Scuola San Marco, Basilica SS Giovanni e Paolo, Monumento Colleoni
Scuola Grande di San Marco
Ruskin called the mesmerizing façade of the Scuola Grande di San Marco ‘the most refined building in Venice’. The choice of bright marbles, spotted with porphyry red medallions, give a sense of serenity and calm; which is in contrast with the monochrome brick-façade of the Church next to it. There were once six Scuole in Venice, until 1806, when Napoleon closed all the Scuole in Venice. Nowadays, the Scuola di San Marco is home to Venice’s main hospital and is certainly the most beautiful hospital any patient could wish to be in. On the upper floor there are the living room and the hotel room, with splendid glass ceilings with golden finishes. Some canvases with stories of San Marco by Jacopo Palma the old and the young, Tintoretto, Nicolas Régnier, and the Padovanino have been reported in their original home.

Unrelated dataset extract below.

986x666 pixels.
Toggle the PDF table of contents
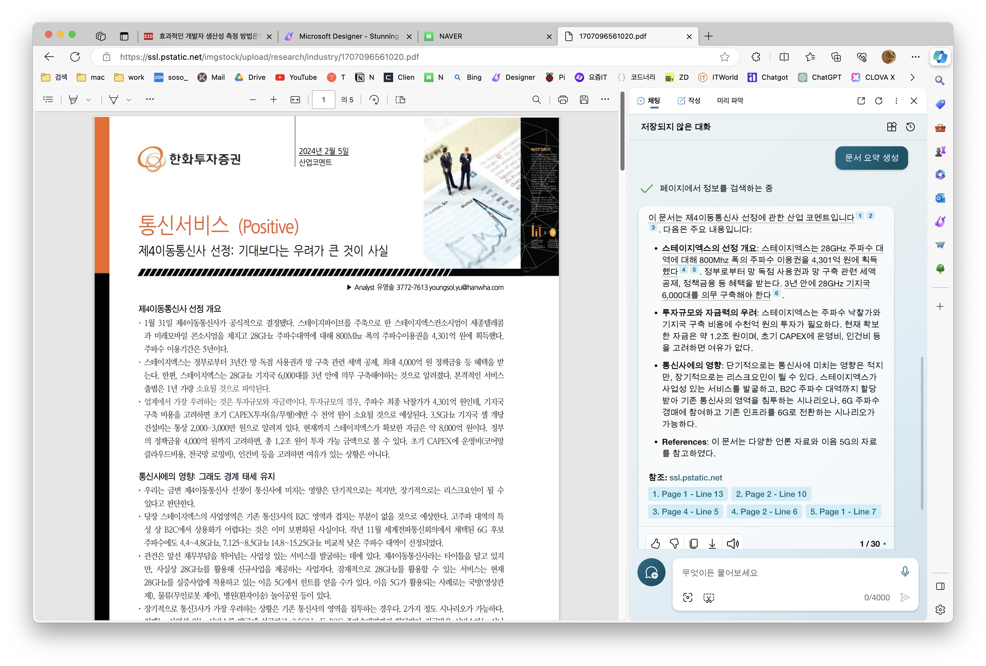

Basilica di San Giovanni e Paolo
In the Basilica of San Giovanni e Paolo, or of San Zanipolo as the Venetians call it, you can admire a white marble sarcophagus, with carvings of two angels and doves with crosses on them, dedicated to Jacopo Tiepolo. He dreamed about two angels accompanied by doves floating above a field covered in white roses, while a voice from above told him that was where he must build a church. Although Tiepolo’s dream might be more legend than truth, the church was built, and at the time this area was still swamp-like and not ideal to build such a monumental building as this one. The interior of the church preserves remarkable works of art as well as many funeral monuments of Doges and other illustrious characters of Venetian history, and several important paintings, for example, ‘Polittico di San Vincenzo Ferrer’ by Bellini and ‘L’elemosina di Sant’Antonio’ by Lotto.
Monumento a Bartolomeo Colleoni
In front of the Church of San Zanipolo you’ll find the bronze monument dedicated to the general Bartolomeo Colleoni as he rides proudly on his horse. It was sculpted by Verrocchio, master of the young Leonardo da Vinci. It is the first statue in history of a horse with one leg raised. The statue doesn’t portrait the man but the idea of a strong and ruthless military commander “bursting with titanic power and energy”. Colleoni had fought many battles on behalf of the Venetians, who granted him a place of burial anywhere he wished, so he requested his statue be placed in front of San Marco. Obviously, he meant the Basilica of St. Mark’s, but the Venetian state, always adverse to blatant individual idolization, decided to misunderstand his words, and place it in front of the Scuola Grande di San Marco. They did, in fact, do what he had asked, even if not what he had intended.